Date: Mon, 7 Mar 2011 10:57:40 -0500
Reply-To: Arthur Tabachneck <art297@ROGERS.COM>
Sender: "SAS(r) Discussion" <SAS-L@LISTSERV.UGA.EDU>
From: Arthur Tabachneck <art297@ROGERS.COM>
Subject: Re: Proc Sort nodupkey for all columns
Content-Type: text/plain; charset=ISO-8859-1
Søren,
As I mentioned earlier in this thread, I totally agree with data_null_ that
using nodupkey and _all_ is a better and safer solution. I doubt if there
are many cases where the data is presorted and one could take advantage of
any benefit that might be gained from using nodup.
However, that said, I still think that there is a measurable difference
between the times required for the two approaches. Running the following
code, I found that twice as much cpu time was needed using the nodupkey and
_all_ method.
And, while my test only included 300,000 records and 101 variables,
increasing either the number of records or number of variables ten fold
could easily make the task measurable in minute or hours rather than
seconds.
data have (drop=j k);
array x(100);
do id = 1 to 100000;
do j=1 to 3;
do k=1 to 100;
x(k) = int(20 * ranuni(0)) + 1;
end;
output;
end;
end;
run;
proc sort data=have;
by id x1-x100;
run;
proc sort data=have out=want nodup;
by id;
run;
proc sort data=have out=want nodupkey;
by _all_;
run;
Art
-------
On Fri, 4 Mar 2011 05:08:23 -0500, S=?ISO-8859-1?Q?=C3=B8ren?= Lassen
<s.lassen@POST.TELE.DK> wrote:
>Art,
>Using SORT by _ALL_ should not normally take a couple of hours processing
>time more than sorting by a shorter key value.
>
>Most of the time used by the sort procedure is spent moving
>stuff around, not comparing data - with large tables, disk I/O takes
>much more time than comparing records.

********

- **EXERCISE OBJECTIVE**
Reproduce the mailing list message about sorting with nodupkey in full, word for word.

- **RECORDS PROVIDED**
********

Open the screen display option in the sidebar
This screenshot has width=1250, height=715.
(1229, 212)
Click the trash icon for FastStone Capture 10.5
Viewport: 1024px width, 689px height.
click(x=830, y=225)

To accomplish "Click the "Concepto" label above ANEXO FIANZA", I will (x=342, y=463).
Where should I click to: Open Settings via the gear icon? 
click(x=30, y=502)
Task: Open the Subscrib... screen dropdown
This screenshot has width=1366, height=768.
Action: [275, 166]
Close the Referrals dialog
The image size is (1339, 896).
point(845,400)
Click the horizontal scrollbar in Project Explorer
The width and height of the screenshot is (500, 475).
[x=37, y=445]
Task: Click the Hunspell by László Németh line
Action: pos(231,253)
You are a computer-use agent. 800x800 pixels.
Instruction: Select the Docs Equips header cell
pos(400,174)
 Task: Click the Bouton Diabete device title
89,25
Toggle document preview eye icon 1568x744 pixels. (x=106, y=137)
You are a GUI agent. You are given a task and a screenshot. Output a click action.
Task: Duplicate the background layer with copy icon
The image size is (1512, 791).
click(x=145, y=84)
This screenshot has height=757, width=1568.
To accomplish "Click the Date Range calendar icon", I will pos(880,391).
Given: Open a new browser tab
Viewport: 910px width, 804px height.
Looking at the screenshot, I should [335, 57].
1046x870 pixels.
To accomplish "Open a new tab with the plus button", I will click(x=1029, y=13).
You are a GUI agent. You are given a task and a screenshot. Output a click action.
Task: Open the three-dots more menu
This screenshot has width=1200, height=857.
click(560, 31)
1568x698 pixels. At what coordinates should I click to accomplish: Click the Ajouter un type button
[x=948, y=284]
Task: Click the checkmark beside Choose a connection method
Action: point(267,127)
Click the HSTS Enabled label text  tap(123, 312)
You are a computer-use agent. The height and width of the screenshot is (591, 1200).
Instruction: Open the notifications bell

********

- **REPLY**
Date: Mon, 7 Mar 2011 10:57:40 -0500
Reply-To: Arthur Tabachneck <art297@ROGERS.COM>
Sender: "SAS(r) Discussion" <SAS-L@LISTSERV.UGA.EDU>
From: Arthur Tabachneck <art297@ROGERS.COM>
Subject: Re: Proc Sort nodupkey for all columns
Content-Type: text/plain; charset=ISO-8859-1
Søren,
As I mentioned earlier in this thread, I totally agree with data_null_ that
using nodupkey and _all_ is a better and safer solution. I doubt if there
are many cases where the data is presorted and one could take advantage of
any benefit that might be gained from using nodup.
However, that said, I still think that there is a measurable difference
between the times required for the two approaches. Running the following
code, I found that twice as much cpu time was needed using the nodupkey and
_all_ method.
And, while my test only included 300,000 records and 101 variables,
increasing either the number of records or number of variables ten fold
could easily make the task measurable in minute or hours rather than
seconds.
data have (drop=j k);
array x(100);
do id = 1 to 100000;
do j=1 to 3;
do k=1 to 100;
x(k) = int(20 * ranuni(0)) + 1;
end;
output;
end;
end;
run;
proc sort data=have;
by id x1-x100;
run;
proc sort data=have out=want nodup;
by id;
run;
proc sort data=have out=want nodupkey;
by _all_;
run;
Art
-------
On Fri, 4 Mar 2011 05:08:23 -0500, S=?ISO-8859-1?Q?=C3=B8ren?= Lassen
<s.lassen@POST.TELE.DK> wrote:
>Art,
>Using SORT by _ALL_ should not normally take a couple of hours processing
>time more than sorting by a shorter key value.
>
>Most of the time used by the sort procedure is spent moving
>stuff around, not comparing data - with large tables, disk I/O takes
>much more time than comparing records.